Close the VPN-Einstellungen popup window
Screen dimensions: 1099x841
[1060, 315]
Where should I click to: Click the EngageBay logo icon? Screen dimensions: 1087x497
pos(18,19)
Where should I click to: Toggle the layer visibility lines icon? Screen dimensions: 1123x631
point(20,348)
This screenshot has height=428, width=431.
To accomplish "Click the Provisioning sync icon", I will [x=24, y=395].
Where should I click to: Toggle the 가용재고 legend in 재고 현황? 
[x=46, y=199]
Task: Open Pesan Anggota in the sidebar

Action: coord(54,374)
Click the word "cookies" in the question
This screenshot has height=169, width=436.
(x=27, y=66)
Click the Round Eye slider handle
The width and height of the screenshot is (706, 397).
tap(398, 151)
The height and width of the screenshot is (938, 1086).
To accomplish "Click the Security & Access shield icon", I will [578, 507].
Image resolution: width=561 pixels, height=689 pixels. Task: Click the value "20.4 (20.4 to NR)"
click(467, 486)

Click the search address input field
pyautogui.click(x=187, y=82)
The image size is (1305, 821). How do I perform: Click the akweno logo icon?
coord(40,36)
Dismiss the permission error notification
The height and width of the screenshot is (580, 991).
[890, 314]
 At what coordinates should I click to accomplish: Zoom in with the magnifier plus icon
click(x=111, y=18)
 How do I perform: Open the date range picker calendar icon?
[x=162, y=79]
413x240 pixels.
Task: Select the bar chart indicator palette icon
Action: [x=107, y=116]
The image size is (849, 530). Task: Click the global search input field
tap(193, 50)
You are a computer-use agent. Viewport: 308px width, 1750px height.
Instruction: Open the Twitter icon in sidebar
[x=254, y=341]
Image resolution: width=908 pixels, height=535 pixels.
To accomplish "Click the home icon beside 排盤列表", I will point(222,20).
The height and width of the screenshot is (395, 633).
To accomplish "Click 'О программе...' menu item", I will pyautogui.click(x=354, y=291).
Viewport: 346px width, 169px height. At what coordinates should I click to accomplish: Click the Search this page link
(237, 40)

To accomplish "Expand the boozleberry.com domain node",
=-=-=-=-=
Task prompt ::
Search the entries for the word "will" and show every line that has it.

Solution to this problem ::
To accomplish "Click the Provisioning sync icon", I will [x=24, y=395].
To accomplish "Click the Security & Access shield icon", I will [578, 507].
To accomplish "Click the home icon beside 排盤列表", I will point(222,20).
To accomplish "Click 'О программе...' menu item", I will pyautogui.click(x=354, y=291).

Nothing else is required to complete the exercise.